A tall stack of buttermilk pancakes

DFW franchise owners Mark Bailey and Jonathan Seyoum

DFW franchise owners Mark Bailey and Jonathan Seyoum

Original Pancake House is on a growth spurt, branching out to Las Colinas next month (510 LBJ Freeway, in the former Carrino’s space) followed by Hulen Mall in Fort Worth and a OPH in San Antonio or El Paso next year, DFW franchisor Mark Bailey told the Hatch at a hosted brunch at the 27-year-old Original Pancake House on Midway Road in Dallas last weekend.

“I’ve always been a big fan of Original Pancake House,” Bailey said. “I was the contractor and architect on this store, then I became a customer and then decided to buy it from the original owners” fifteen years ago.
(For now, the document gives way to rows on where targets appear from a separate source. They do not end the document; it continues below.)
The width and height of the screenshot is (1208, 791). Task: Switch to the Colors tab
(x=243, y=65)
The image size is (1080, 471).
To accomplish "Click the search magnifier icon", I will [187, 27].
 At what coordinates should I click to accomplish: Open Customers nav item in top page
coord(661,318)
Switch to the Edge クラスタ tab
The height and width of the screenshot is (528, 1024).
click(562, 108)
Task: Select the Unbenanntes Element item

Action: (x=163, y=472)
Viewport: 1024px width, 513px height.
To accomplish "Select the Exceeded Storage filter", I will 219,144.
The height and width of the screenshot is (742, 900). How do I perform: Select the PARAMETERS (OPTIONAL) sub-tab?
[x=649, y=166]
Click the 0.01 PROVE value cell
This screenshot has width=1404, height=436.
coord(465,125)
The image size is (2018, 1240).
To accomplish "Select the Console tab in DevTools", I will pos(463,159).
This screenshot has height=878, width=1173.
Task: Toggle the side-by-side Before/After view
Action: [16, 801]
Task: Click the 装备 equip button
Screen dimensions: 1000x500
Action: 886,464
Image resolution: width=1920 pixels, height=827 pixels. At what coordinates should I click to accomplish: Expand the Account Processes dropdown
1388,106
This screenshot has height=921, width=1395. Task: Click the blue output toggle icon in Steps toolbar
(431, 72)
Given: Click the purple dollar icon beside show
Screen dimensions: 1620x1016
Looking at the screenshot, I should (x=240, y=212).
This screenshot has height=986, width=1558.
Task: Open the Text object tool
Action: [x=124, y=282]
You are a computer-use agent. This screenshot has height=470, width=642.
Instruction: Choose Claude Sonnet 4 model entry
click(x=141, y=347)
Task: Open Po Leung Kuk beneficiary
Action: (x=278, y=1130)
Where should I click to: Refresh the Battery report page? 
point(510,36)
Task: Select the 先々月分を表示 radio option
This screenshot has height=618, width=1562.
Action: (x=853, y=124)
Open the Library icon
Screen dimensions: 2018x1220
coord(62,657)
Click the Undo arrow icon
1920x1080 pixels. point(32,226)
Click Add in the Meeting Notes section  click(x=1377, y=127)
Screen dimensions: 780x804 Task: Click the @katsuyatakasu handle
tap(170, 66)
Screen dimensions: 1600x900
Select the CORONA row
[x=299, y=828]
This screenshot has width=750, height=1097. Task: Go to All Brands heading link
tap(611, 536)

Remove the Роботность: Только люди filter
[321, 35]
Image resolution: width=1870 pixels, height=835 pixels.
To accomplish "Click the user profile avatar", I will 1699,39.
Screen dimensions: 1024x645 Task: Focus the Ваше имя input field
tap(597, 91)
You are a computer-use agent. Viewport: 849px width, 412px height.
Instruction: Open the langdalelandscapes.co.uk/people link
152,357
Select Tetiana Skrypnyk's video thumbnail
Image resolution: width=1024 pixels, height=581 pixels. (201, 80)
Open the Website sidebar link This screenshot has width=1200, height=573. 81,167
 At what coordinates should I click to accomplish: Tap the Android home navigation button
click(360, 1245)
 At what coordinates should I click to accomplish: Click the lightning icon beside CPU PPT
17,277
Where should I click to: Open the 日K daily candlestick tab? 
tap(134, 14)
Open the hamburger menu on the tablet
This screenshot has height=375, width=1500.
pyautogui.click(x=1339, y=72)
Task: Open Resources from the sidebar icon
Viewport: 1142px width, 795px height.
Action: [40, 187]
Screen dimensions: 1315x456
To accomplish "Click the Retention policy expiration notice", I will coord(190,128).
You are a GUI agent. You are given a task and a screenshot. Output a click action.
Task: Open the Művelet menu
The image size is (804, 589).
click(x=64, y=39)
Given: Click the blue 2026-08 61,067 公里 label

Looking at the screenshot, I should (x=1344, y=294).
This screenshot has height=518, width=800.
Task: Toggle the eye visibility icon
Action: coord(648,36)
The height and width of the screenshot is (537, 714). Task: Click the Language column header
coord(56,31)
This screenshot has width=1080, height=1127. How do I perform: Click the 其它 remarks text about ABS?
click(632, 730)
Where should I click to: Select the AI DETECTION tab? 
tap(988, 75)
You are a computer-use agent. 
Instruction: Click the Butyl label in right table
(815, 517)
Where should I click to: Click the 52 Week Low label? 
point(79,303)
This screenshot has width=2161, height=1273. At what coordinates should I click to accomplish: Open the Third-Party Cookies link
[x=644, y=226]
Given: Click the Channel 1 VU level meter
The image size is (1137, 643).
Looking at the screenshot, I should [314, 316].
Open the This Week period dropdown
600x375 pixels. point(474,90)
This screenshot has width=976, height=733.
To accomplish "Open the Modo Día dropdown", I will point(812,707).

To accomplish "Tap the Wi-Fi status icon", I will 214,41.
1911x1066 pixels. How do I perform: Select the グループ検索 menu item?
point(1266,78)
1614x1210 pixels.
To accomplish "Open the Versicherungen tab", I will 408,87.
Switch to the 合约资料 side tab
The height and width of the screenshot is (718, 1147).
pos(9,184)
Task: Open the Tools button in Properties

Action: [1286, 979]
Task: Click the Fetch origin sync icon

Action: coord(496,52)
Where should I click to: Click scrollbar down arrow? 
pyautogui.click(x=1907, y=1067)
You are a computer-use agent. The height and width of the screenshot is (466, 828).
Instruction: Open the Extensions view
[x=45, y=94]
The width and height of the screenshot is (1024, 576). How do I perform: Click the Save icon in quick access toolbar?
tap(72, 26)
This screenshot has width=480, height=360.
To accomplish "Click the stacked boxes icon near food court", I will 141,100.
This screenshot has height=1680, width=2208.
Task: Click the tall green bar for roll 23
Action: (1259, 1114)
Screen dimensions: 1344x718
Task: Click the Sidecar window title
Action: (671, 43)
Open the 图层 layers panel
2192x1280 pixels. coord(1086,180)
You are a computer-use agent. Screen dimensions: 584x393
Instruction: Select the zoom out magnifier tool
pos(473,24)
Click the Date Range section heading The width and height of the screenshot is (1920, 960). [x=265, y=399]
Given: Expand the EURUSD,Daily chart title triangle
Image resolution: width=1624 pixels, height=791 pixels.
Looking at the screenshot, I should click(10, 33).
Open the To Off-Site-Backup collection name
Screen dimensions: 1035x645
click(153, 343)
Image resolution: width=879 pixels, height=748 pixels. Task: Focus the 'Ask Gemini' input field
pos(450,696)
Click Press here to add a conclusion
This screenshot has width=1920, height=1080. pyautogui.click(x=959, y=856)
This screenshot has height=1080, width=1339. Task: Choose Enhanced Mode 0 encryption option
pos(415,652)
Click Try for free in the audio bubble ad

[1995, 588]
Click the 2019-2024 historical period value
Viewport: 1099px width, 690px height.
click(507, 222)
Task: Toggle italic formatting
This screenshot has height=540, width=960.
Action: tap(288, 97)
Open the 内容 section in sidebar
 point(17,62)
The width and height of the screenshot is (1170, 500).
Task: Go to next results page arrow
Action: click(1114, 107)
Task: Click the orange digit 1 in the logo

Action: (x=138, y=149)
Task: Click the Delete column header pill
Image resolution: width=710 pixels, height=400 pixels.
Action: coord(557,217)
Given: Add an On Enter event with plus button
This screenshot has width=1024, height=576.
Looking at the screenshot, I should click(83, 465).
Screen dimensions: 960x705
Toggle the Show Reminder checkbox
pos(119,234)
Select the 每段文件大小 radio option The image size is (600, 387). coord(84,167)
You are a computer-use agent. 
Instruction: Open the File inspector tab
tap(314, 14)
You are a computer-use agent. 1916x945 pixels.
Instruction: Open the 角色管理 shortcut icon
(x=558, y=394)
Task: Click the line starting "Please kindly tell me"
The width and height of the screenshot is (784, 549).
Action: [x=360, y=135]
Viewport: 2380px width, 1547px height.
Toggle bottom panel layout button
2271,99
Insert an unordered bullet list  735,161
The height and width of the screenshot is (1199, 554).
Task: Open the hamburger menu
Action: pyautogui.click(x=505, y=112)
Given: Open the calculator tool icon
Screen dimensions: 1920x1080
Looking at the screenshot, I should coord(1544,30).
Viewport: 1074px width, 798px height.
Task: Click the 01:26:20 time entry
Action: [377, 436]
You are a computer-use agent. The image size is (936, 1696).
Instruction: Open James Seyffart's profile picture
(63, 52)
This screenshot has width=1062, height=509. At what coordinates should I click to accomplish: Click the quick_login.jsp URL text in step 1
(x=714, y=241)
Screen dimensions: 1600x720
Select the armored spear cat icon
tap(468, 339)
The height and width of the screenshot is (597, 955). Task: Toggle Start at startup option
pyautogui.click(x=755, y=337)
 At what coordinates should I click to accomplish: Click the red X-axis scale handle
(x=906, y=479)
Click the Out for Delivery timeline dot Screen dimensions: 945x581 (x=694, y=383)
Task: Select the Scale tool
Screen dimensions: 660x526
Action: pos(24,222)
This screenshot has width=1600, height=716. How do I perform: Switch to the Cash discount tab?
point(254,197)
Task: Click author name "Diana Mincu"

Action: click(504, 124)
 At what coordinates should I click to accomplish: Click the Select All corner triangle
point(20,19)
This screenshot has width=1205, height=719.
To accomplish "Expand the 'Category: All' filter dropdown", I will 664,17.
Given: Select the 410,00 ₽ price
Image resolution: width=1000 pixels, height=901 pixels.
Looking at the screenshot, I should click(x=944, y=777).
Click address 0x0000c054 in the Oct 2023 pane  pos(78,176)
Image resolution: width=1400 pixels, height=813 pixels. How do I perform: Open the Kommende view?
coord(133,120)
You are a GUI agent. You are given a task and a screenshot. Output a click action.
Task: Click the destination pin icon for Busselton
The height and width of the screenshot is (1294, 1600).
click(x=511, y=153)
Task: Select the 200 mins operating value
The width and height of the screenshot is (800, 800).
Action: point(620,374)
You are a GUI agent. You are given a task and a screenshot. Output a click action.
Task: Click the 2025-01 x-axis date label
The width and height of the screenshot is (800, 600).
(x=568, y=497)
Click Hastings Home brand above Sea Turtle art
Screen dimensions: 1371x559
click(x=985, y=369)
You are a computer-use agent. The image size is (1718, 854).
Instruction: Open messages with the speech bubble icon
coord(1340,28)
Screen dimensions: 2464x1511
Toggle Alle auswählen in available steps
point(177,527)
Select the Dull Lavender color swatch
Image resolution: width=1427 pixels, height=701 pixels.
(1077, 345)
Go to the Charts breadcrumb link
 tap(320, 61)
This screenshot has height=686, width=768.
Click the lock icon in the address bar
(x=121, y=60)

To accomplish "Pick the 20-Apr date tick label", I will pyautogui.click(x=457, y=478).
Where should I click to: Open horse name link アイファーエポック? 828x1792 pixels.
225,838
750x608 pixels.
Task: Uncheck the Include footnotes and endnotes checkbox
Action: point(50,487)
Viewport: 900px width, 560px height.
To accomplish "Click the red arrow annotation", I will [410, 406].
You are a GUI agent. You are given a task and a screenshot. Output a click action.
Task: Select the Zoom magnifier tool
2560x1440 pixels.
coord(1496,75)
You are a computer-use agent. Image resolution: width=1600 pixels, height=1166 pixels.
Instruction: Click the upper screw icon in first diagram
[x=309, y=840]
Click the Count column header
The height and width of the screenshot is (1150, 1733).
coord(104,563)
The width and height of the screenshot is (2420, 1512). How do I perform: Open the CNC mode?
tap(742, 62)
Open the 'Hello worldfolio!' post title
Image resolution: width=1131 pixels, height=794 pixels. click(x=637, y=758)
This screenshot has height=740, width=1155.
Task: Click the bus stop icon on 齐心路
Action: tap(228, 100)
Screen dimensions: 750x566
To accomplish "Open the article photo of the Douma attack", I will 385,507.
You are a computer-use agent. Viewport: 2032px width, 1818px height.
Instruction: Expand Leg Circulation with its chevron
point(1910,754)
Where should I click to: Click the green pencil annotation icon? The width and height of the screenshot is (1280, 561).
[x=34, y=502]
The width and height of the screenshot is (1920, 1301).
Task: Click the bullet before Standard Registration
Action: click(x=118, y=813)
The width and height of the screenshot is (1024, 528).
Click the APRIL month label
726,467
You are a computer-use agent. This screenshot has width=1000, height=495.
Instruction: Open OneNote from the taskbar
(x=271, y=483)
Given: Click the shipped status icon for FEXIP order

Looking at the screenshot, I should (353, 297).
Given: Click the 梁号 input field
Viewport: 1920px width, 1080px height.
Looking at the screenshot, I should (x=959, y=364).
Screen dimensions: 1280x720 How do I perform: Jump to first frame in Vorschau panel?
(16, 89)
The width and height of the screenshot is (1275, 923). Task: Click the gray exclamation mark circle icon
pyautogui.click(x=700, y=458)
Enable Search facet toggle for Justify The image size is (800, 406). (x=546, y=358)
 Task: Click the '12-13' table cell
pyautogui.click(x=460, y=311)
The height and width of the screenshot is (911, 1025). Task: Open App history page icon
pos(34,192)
“We make pretty much everything from scratch every morning,” Bailey told me as I dug into OPH’s buttered caramel apple pancake and a coffee-maple-banana crepe topped with pecans.  “The pancake batter takes 5 days to make” since their yeasty, sourdough base takes four days to rise, Bailey said. “And our whipped cream doesn’t come out of a can. We only serve fresh squeezed orange juice and fresh squeezed grapefruit juice. Our coffee is a custom blend roasted just for us.”

When the pumpkin pancakes return to Dallas-area OPH’s on September 23, they’ll join a breakfast lineup that Bailey says utilizes more than 9,000 eggs per store each week.

“Our core customer is everybody from every walk of life,” Bailey told me. “In 2008, when most restaurants were taking a dive, our sales went up 3%.” No wonder each of the Dallas area OPH’s generates roughly $38,000 in sales each week, a figure OPH’s chef told me didn’t surprise her a bit. “We stay very busy,” she admitted.